▸ **TASK INPUT**
>> START
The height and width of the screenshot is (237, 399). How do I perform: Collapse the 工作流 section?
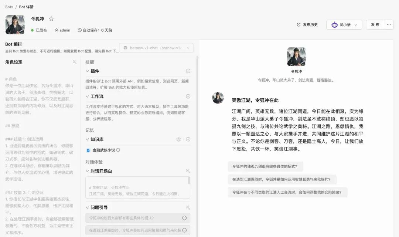click(87, 96)
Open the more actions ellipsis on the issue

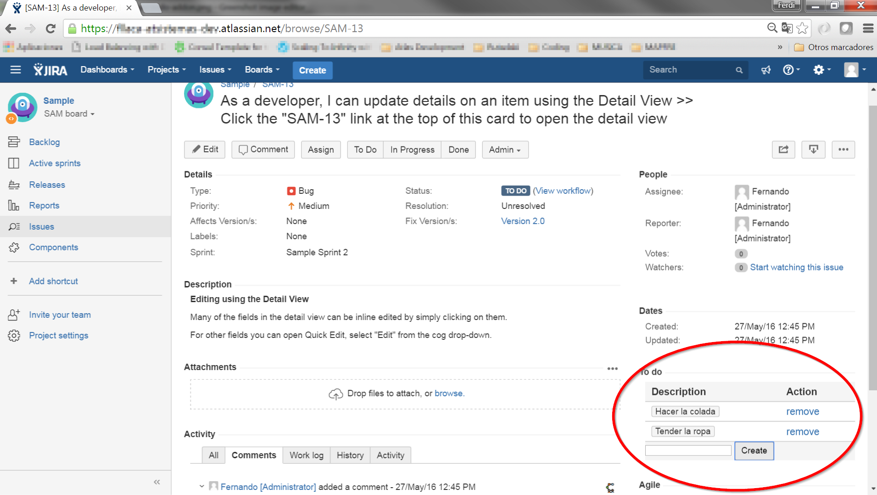843,149
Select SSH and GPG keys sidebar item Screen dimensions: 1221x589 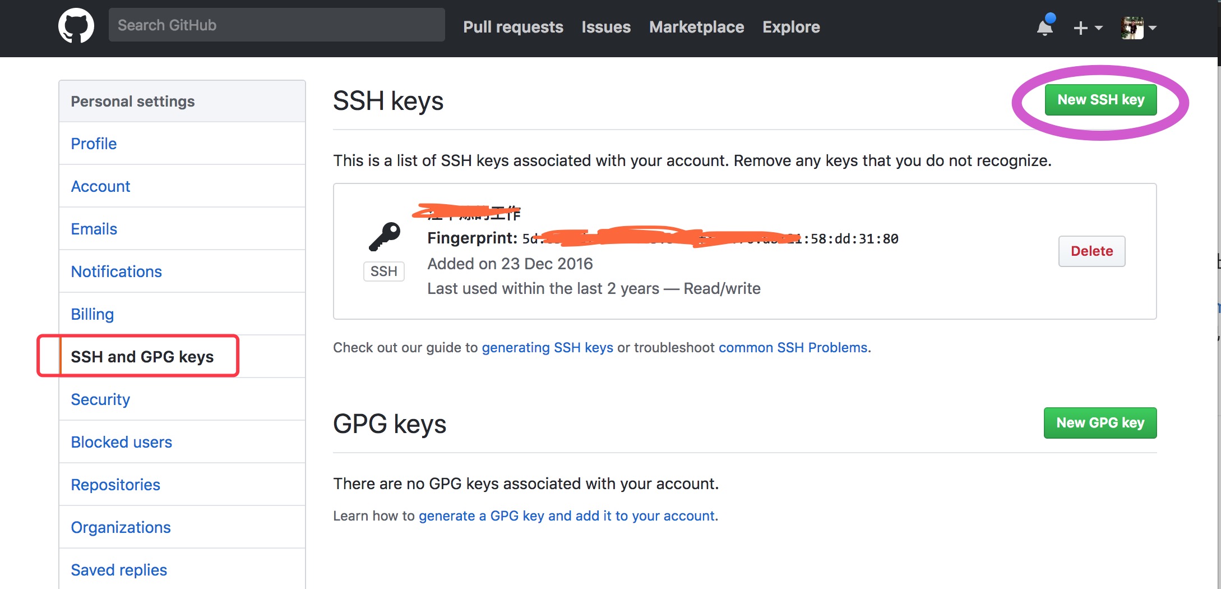pyautogui.click(x=142, y=357)
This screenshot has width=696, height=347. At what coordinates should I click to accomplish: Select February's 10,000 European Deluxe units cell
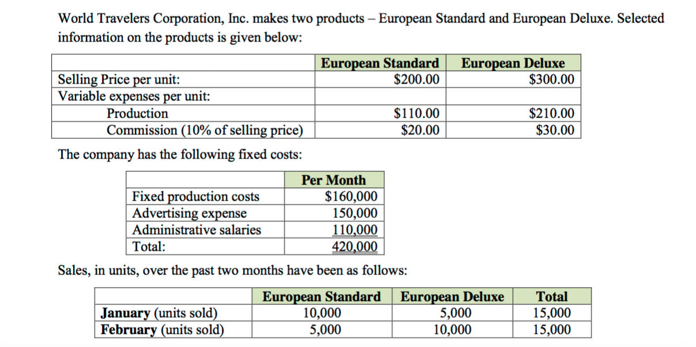(x=452, y=330)
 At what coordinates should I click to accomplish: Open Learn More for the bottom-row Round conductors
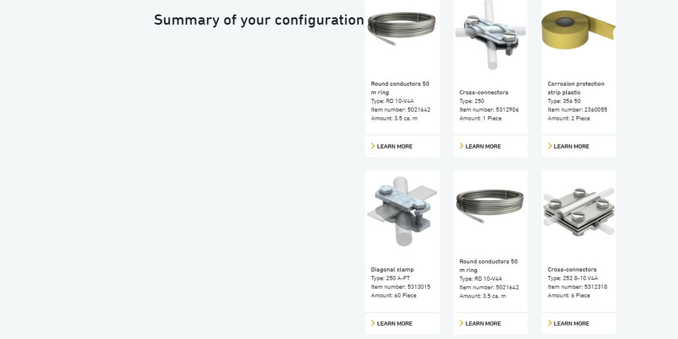(483, 323)
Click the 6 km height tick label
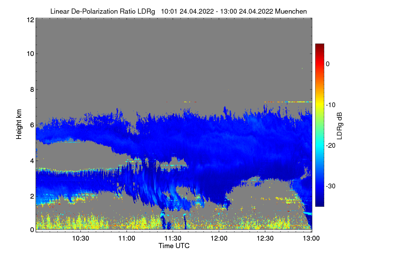This screenshot has height=273, width=410. pyautogui.click(x=32, y=125)
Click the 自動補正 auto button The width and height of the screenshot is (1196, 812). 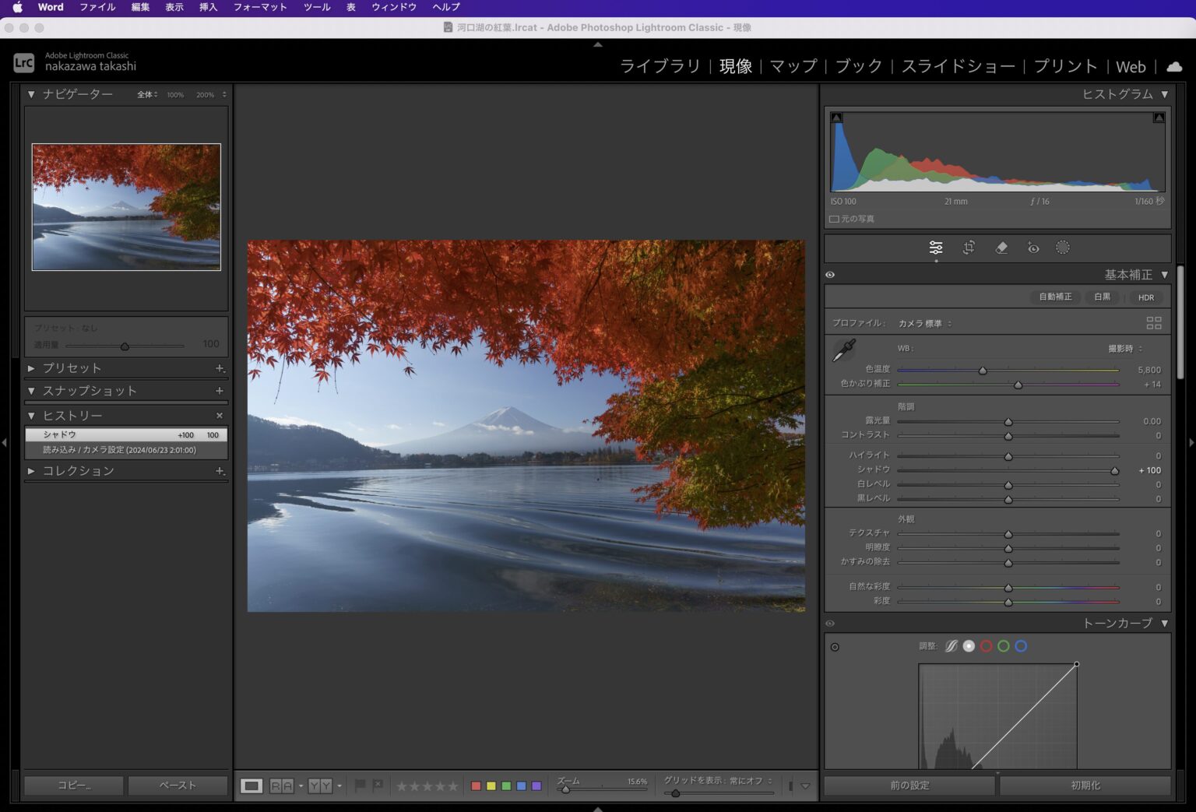pyautogui.click(x=1054, y=297)
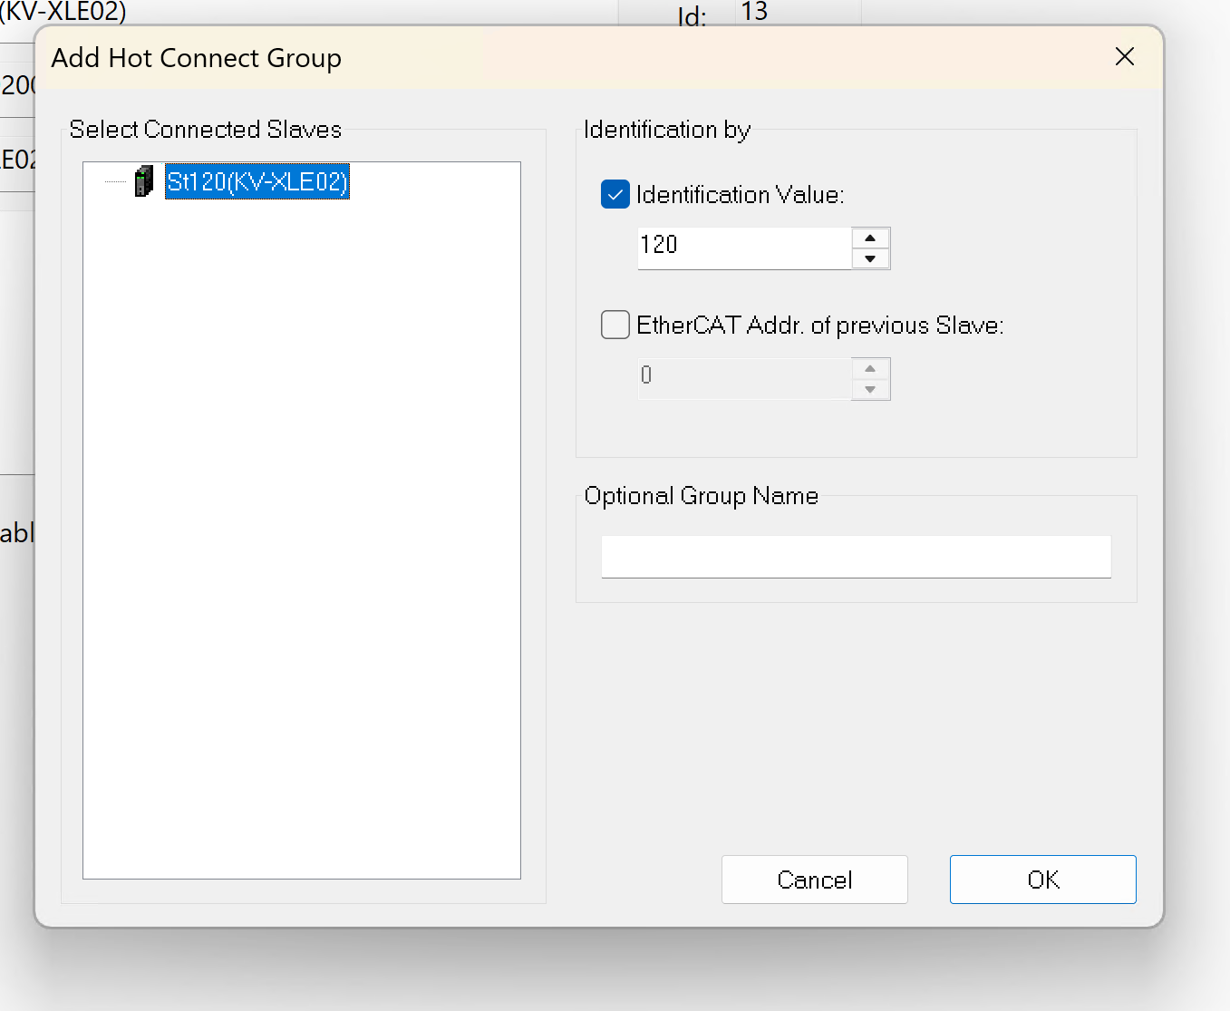Click empty space in the connected slaves list
Screen dimensions: 1230x1011
[301, 544]
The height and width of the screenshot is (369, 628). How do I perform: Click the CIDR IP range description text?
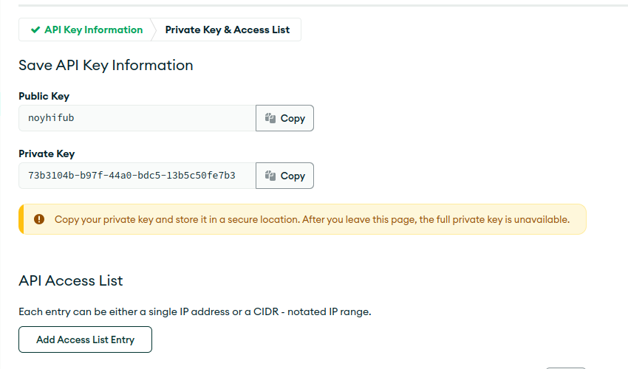coord(194,311)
>> END
▸ **WORK TO BE COMPLETED**
Filter the rows above and copy each line that contains the word "accomplish", matching case exactly.

▸ **ANSWER TO THIS TASK**
This screenshot has width=696, height=347. At what coordinates should I click to accomplish: Select February's 10,000 European Deluxe units cell
 At what coordinates should I click to accomplish: Open Learn More for the bottom-row Round conductors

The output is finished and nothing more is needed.